I do make goals and I posted them in my previous post. Do you celebrate New Year’s? If so, do you celebrate January 1st or do you celebrate on another day? Do you make resolutions or goals? I’d love to hear from you.
                                                  

 

7 comments:

  1. An interesting post, Beverley. I celebrate New Years on January 1st, or the night before on December 31st at Midnight. lol

    Happy New Years, Beverley.

    ReplyDelete
    Replies
    1. Celebrate tonight Sandy and wishes for a wonderful 2014.

      Delete
  2. I'm on the American Calendar so I'll celebrate the New Year tonight as the clock clicks down to midnight. Really it seems like an arbitrary thing and from your post, I can see why. But I don't know that I want 2014 to begin on April 1st... Might be nice though to see that the spring is the season of rebirth. With the calendar we use, winter has already begun and we aren't even close to spring's rebirth. Maybe I will just go with the Pagan calendar and celebrate each season's blessings. :) Happy New Years!!

    ReplyDelete
    Replies
    1. I like your idea of the Pagan calendar and celebrating each season's blessings, Melissa. I often think of September 1st as the start to a new year.
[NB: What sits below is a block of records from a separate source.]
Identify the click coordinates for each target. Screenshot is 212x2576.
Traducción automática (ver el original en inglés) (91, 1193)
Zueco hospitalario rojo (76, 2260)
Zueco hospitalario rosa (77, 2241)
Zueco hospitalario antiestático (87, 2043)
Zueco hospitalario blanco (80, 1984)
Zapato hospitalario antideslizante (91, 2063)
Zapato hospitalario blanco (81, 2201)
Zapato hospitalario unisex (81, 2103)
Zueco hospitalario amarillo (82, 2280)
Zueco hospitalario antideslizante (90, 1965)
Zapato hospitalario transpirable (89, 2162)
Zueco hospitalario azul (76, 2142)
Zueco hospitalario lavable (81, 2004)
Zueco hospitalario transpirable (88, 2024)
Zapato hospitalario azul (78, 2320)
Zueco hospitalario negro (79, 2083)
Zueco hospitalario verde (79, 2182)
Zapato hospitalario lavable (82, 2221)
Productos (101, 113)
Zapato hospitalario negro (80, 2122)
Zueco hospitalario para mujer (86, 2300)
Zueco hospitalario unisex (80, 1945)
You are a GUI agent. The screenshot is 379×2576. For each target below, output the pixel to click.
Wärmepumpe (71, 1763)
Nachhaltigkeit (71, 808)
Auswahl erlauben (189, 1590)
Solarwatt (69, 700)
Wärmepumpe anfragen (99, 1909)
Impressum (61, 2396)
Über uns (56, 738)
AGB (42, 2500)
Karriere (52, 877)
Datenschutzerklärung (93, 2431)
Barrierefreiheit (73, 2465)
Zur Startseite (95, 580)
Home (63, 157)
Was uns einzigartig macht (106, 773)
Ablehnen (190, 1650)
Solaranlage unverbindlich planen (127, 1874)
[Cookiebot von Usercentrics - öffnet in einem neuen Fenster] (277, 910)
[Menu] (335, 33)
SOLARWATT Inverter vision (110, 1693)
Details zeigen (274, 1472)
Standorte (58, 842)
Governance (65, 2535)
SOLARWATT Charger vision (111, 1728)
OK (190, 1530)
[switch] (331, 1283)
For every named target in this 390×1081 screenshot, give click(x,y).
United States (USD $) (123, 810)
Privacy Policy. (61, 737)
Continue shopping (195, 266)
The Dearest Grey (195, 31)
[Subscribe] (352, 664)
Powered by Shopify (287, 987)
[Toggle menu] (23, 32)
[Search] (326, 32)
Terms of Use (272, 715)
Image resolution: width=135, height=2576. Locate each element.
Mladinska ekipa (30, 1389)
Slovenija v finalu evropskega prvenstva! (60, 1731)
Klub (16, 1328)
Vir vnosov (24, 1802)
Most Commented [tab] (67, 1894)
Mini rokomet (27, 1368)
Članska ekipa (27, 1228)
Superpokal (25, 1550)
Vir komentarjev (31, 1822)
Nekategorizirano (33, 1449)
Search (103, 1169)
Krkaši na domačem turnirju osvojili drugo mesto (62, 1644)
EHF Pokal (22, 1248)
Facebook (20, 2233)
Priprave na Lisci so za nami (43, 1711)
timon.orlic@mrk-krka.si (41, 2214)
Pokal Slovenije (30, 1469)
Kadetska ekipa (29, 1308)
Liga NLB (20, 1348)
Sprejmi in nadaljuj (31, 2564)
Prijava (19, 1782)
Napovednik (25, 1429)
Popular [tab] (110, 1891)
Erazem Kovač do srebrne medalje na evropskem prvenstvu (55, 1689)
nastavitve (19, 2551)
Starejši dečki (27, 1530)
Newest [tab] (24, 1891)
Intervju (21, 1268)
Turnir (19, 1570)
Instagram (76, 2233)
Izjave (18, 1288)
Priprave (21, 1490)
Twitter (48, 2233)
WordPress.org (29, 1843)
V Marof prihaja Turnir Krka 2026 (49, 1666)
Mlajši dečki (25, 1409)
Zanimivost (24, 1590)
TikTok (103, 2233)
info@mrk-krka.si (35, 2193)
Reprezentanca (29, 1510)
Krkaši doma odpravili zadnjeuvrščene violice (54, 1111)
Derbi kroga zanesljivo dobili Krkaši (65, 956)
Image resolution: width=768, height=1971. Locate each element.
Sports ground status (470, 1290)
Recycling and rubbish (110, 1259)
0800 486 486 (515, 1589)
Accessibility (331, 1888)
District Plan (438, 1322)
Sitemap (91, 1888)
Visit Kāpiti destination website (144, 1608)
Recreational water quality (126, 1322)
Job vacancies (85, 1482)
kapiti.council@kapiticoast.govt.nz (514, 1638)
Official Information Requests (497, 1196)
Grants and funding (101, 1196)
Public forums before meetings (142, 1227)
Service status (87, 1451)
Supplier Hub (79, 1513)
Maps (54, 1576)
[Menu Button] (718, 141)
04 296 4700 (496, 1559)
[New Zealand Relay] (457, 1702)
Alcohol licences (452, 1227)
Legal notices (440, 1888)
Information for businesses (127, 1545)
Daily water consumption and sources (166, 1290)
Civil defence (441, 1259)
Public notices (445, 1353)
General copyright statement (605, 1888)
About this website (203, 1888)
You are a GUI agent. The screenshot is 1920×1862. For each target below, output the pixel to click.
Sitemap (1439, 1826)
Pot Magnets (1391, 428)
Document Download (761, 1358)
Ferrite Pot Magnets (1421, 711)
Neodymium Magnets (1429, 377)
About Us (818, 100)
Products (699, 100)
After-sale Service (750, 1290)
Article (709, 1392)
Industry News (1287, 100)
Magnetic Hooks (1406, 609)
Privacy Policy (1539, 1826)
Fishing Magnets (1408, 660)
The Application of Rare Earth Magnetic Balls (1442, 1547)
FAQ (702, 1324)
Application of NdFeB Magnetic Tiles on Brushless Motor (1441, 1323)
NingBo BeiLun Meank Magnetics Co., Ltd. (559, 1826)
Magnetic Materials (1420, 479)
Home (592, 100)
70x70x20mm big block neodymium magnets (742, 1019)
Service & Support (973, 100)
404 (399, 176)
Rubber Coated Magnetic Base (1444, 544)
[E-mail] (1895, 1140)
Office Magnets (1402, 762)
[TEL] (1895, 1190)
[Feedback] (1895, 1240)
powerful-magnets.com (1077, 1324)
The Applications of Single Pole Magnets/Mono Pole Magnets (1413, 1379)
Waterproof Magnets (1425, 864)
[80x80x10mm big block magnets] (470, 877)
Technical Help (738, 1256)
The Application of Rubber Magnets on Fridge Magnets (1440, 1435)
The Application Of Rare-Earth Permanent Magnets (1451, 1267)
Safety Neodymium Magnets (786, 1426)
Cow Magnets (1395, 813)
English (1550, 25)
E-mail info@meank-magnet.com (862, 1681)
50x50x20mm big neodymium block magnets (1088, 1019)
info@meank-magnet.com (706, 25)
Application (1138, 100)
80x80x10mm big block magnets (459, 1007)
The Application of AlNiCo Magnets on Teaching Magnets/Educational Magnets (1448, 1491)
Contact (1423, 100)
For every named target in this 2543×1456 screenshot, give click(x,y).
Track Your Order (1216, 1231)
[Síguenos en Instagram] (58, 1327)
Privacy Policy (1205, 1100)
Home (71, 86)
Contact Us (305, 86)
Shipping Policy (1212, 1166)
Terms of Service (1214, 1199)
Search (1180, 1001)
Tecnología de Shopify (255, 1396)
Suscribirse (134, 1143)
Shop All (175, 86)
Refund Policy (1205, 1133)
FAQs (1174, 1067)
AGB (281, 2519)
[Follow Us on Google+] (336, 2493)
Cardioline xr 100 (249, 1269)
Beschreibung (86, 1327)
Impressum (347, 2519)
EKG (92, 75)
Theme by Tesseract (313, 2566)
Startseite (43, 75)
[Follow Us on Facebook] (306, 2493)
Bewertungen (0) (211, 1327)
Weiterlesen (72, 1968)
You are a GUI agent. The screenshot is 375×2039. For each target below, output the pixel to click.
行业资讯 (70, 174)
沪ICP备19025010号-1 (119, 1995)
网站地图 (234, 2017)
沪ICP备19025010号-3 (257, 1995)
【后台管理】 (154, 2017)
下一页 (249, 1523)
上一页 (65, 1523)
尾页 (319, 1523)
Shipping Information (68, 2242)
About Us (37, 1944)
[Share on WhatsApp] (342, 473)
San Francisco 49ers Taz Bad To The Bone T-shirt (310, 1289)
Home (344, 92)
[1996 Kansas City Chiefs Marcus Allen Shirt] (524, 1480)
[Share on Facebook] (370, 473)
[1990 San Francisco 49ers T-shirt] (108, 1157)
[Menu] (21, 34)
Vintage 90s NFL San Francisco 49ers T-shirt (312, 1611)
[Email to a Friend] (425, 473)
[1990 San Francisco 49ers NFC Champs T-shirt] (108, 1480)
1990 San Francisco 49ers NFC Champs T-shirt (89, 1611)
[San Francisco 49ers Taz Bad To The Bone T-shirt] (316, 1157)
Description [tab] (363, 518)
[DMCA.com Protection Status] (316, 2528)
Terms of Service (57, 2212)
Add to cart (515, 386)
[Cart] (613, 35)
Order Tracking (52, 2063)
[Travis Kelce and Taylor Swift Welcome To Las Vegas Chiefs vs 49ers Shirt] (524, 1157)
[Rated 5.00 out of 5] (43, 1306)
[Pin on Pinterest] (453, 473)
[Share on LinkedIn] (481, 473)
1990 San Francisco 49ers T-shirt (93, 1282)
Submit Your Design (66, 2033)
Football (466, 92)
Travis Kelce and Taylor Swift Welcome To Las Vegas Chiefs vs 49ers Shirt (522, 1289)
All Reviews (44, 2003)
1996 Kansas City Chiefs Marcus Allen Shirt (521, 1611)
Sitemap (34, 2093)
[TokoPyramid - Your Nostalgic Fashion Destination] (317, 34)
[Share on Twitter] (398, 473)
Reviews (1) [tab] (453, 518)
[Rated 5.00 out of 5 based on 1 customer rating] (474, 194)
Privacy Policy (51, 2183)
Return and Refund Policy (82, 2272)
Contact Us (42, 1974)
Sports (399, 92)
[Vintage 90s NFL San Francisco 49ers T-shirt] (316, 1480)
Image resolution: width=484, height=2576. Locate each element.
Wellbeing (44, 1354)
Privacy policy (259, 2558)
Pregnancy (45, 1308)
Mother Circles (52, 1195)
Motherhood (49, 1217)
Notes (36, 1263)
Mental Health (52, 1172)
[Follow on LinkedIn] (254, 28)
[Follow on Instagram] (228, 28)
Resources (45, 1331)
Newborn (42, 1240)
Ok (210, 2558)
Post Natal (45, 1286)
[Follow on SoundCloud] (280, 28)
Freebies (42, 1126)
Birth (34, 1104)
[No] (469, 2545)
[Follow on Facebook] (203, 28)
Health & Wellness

However, I will stay up late tonight and bring in 2014. Happy New Year!

      Delete
  3. Great post. Not many know this...unless they are a history buff :)
    Happy New Year.

    ReplyDelete
    Replies
    1. Thanks Andrea. I'm not really a history buff, but I do find it interesting to check out information about special days and holidays, and how they differ in many countries.

      Delete
  4. This was posted on a loop in response to my Blog. It came from Vietnam. Thanks Mike.
    The Chinese New Year, and the Vietnamese New Year, will start this year on 31st January, but it is NOT a lunar new year, but a Lunisolar New Year. The difference is the odd number of days which all calendars have, and the occasional extra month!